(RECORDS FOR THIS TASK Opens)

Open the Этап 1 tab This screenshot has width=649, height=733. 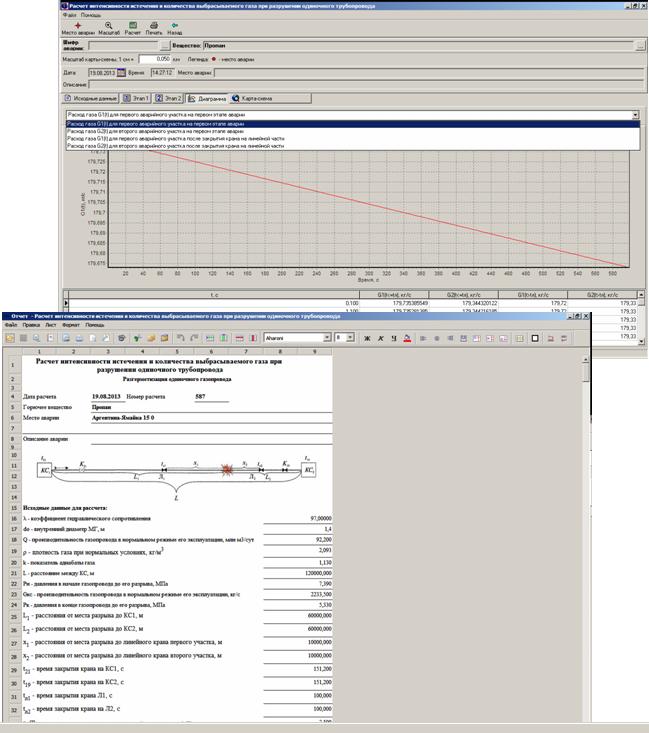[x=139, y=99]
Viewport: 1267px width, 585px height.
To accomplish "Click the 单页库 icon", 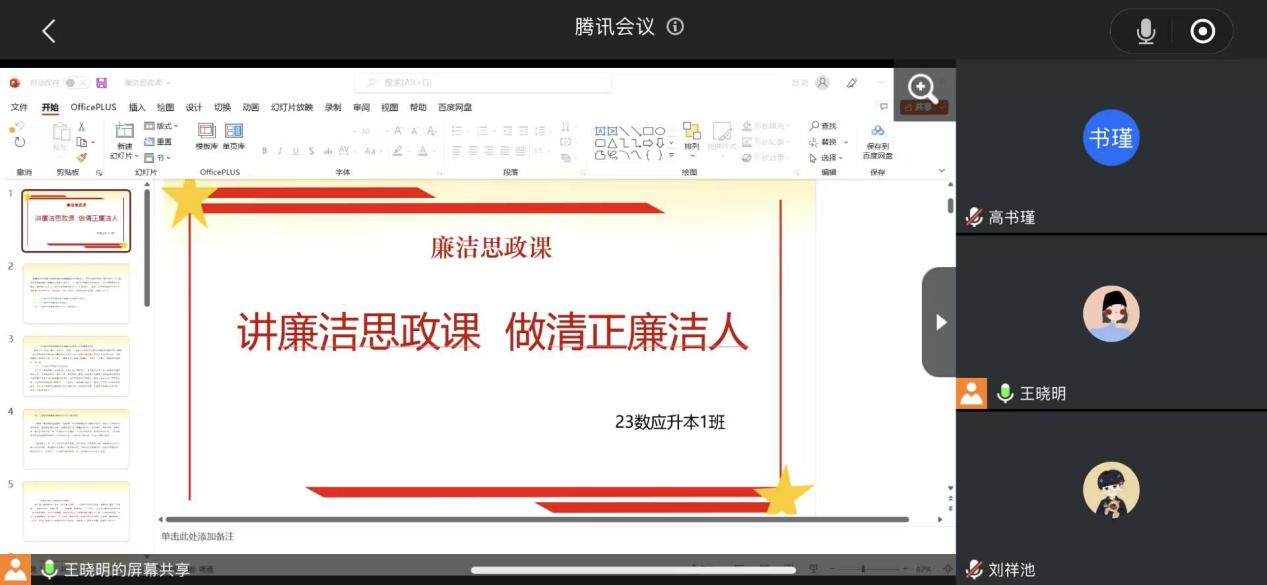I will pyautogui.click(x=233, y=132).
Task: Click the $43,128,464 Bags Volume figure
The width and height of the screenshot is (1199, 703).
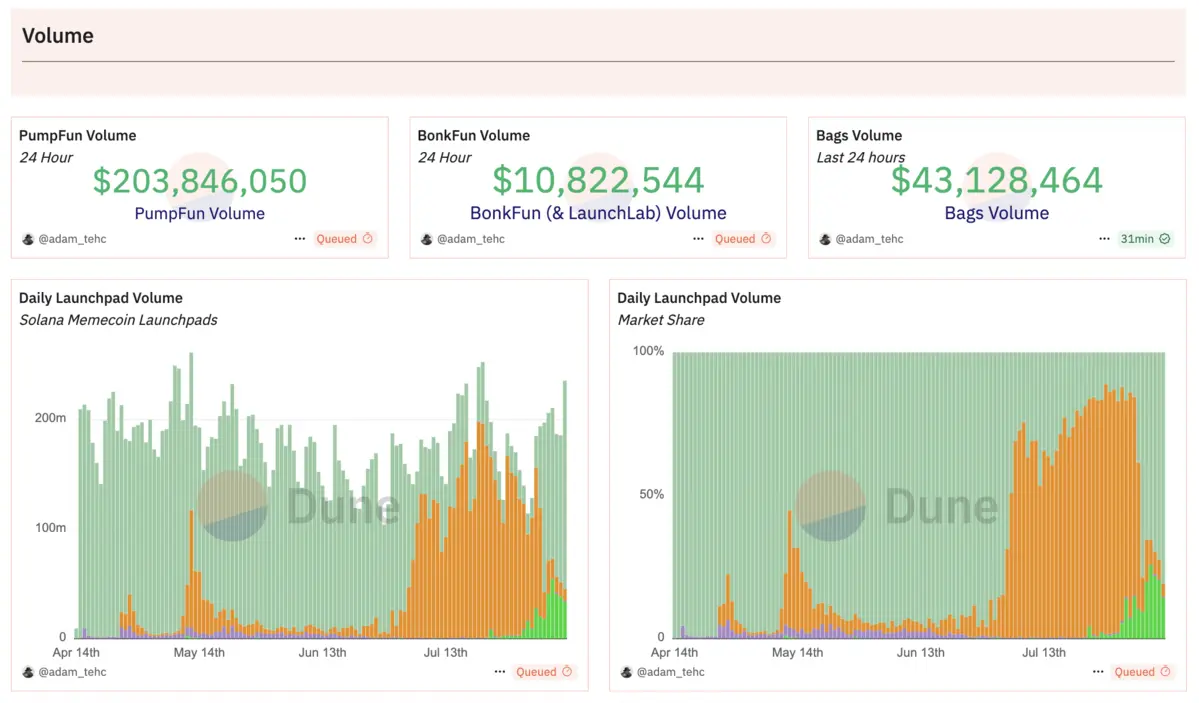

(RECORDS FOR THIS TASK Closes)

### TASK
Set down exactly, with no additions, each line from the line that includes "Task: Click the" to the final line of the entries above; leave pictures out.

### OUTPUT FOR THIS TASK
Task: Click the $43,128,464 Bags Volume figure
The width and height of the screenshot is (1199, 703).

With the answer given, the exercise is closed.